As anyone familiar with the James Bond franchise of films knows, 2007’s Casino Royale marked a clear effort to re-envision the classic spy in a significant way. The newest version of Bond shed his more elegant and refined tendencies for a more brutal embodiment of the legend.

Indeed, the 2007 film seemed fixated on Bond’s body as an early scene of Bond emerging dripping wet from the ocean demonstrated. The ironic reversal of the iconic scene in which Ursula Andress emerged clad in a revealing bikini from the ocean in Dr. No made the point clear that no longer would the body of Bond’s women be the primary object of the audience’s interests. Instead, the chiseled and hard body of Bond would become the film’s focus as we watched it brutalize others and be brutalized itself in a chain of visceral and kinetic spectacles.

This move from Bond as an idealized sophisticate of the espionage world to a more two-fisted pulp hero (in part returning to some of Bond’s rootedness in the more pulp-magazine-inspired Ian Fleming books) indeed served to reinvigorate the aging franchise.

Thus, it is no surprise, perhaps, that while Treyarch has attempted to produce a first person shooter that adapts both the film Casino Royale and its sequel Quantum of Solace into video game form, the studio has done so with an eye on some re-envisioning of its own. Of course, this re-envisioning largely concerns taking an aging video game genre, the first-person shooter, and entails the consideration of a few new elements that might enliven that classic form.

Of course, many of Quantum of Solace‘s gameplay elements are familiar enough to the genre. You will be collecting weapons and ammo, gunning down waves of enemies, and, of course, also blasting away at the always stupefyingly commonplace explosive barrels scattered throughout the levels of any given first-person shooter.

Such relentlessly visceral and kinetic gameplay at first blush seems an appropriate match to the equally relentless savagery of the new Bond. As anyone who has ever wielded a double barreled shotgun against a horde of hellspawn in a first-person shooter like Doom knows, such games are marked by an extremely brutal and straightforward style of gameplay experience.

Interestingly, though, the hybridization of Quantum of Solace‘s first person mechanics with gameplay styles more often found in third person action titles lends the Bond game a curiously more elegant and thoughtful approach to first-person shooting.

While some of the game will be spent barreling forward to furiously blast away at waves of enemies as one might expect in a first person shooter, Quantum of Solace also includes a cover system, the mastery of which does require Bond to slow down and think things out in a genre better known for aggressively frantic and frenzied combat. Likewise, the addition of the option of being more stealthy in some levels by dispatching enemies quietly from behind or not alerting patrolling guards by taking them down with a well placed head shot from a silenced gun also adds a degree of possibility for a more elegant and graceful approach to the first-person shooter.

This decision to provide a more sophisticated version of action gaming to the genre (as well as other innovations like segments where Bond is more focused on chasing down opponents then on simply blowing them away) is ironically an intriguing way of rethinking what a first-person shooter can be, but at the same time seems a bit out of step with the interests of the films that the game intends to adapt.
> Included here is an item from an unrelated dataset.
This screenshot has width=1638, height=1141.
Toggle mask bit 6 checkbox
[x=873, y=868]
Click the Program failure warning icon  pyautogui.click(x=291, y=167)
Bond has gone from civilized international playboy to savage bull in a china shop in the new films, but this first person shooter has gone the exact opposite direction in terms of its tone by turning what is otherwise a savage and less subtle style of game into something more civilized and refined.

This refinement extends not only to the tone of the game but to the graphics and some elements of the game’s storytelling. Quantum of Solace is one of the prettiest first-person shooters I have ever seen, with beautifully rendered locations and a world grandly evoked through well designed environments full of unique details. Unlike a lot of first-person shooters, Quantum of Solace‘s levels, indeed, each look uniquely different as Bond globetrots in order to save the world, and any given building that Bond enters presents a series of rooms that each have their own unique style and aren’t just cookie cutter versions of every other room that you have seen before.
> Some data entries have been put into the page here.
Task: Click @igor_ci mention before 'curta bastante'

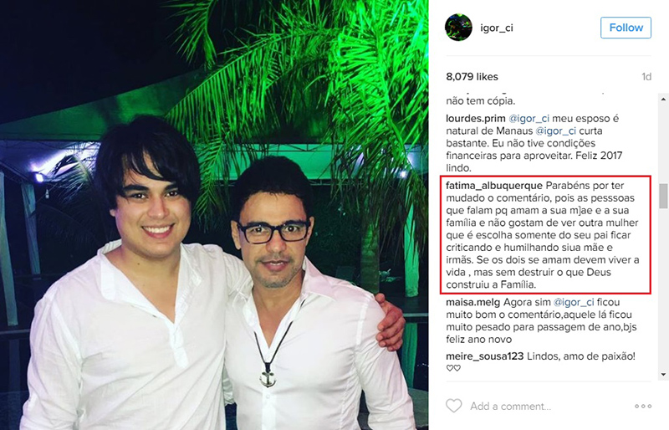Action: pyautogui.click(x=556, y=131)
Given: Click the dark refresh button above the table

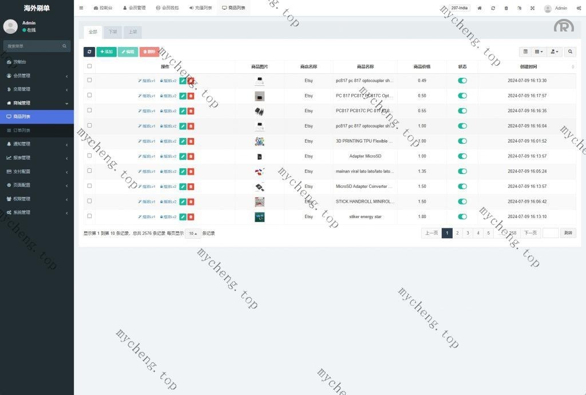Looking at the screenshot, I should (89, 52).
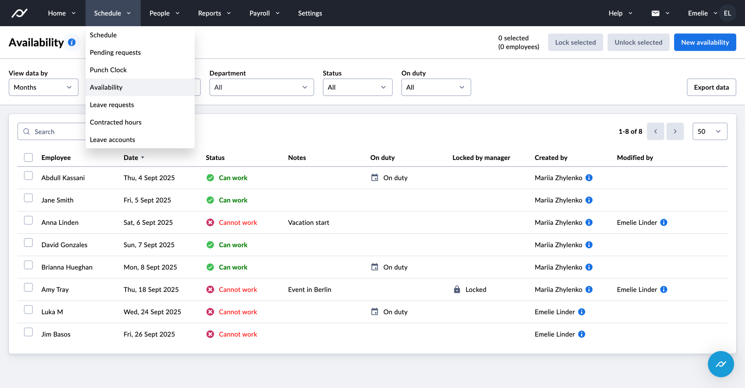Click the calendar icon on Abdull Kassani's row
The image size is (745, 388).
pyautogui.click(x=375, y=177)
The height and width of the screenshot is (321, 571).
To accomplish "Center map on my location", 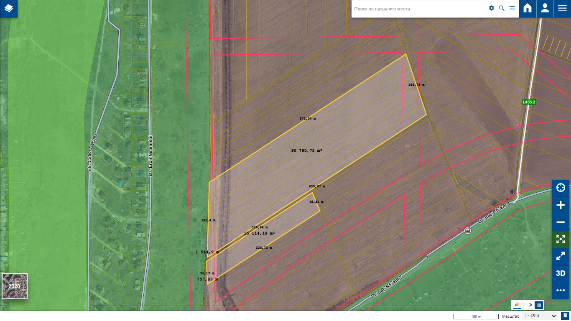I will [561, 188].
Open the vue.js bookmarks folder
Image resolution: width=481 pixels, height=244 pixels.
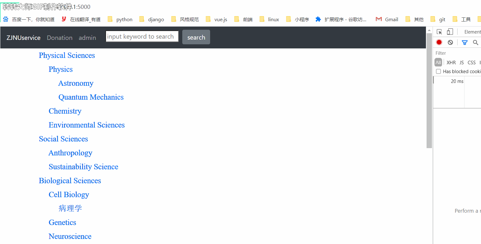tap(216, 19)
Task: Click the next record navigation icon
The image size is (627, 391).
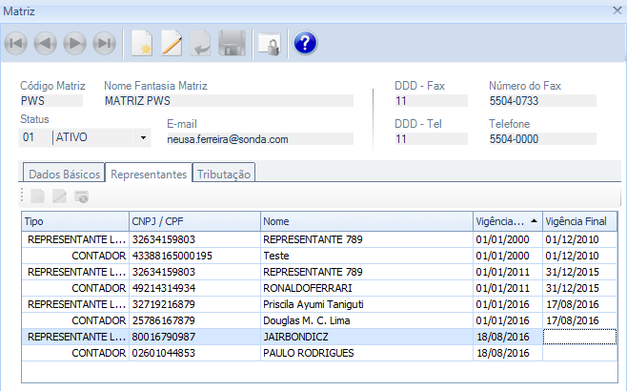Action: pyautogui.click(x=75, y=43)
Treyarch’s decision to move the plot along at a rapid clip by providing bridges between levels in which the previously recorded discussions of MI6’s administrators fill us in on where in the world Bond is going to be next and what his objectives are at any given moment is also smartly implemented. This seems a reasonable way of disposing of less action-oriented narrative quickly and getting the player back to the fast paced action scenes that are the highlight of any James Bond experience. The developers seem to recognize that the coherence of the plot of a James Bond movie is less important than the highly staged spectacle of watching Bond in action, and they apply this formula to the game.
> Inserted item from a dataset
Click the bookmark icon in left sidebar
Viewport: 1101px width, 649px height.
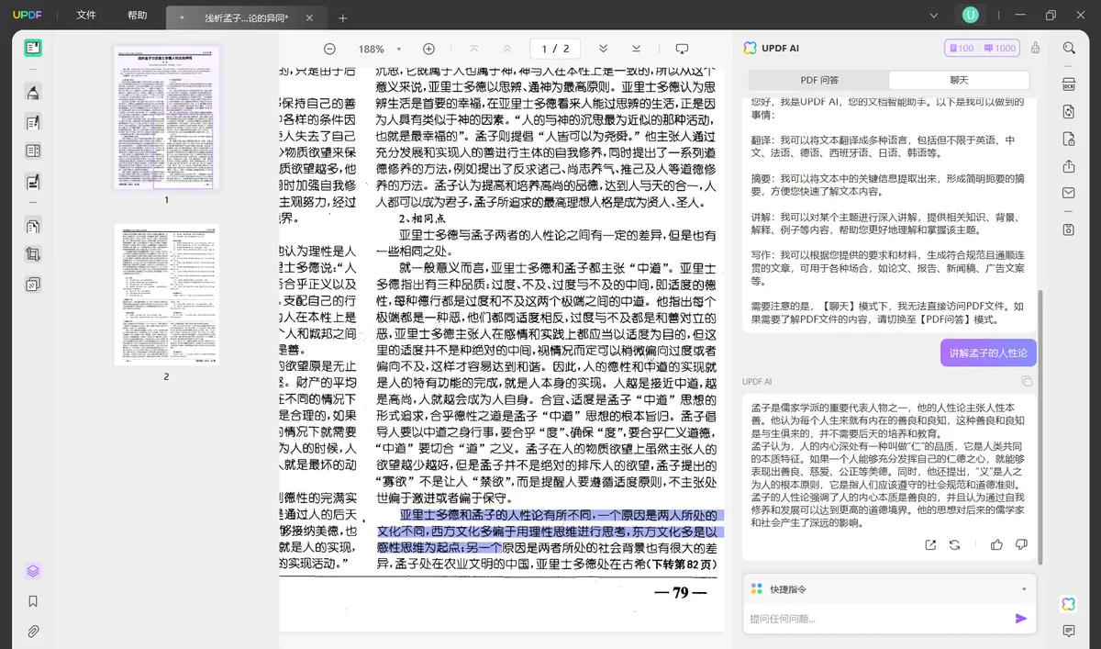point(33,601)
These interesting additions of more unique approaches to what is often a very formulaic genre are both the game’s strength as well as its Achilles Heel. The game seems a schizophrenic rendering of Bond with all the brutality of the first-person shooter and the re-envisioned Bond, but all the refinement of less blunt action games than the first person shooter and the retrograde Bond. The game is a little uncertain of who or what it wants to be and how it wants to emulate the revision of the new cinematic version of Bond; it is stuck between being relentlessly brutal and simply offering us something new.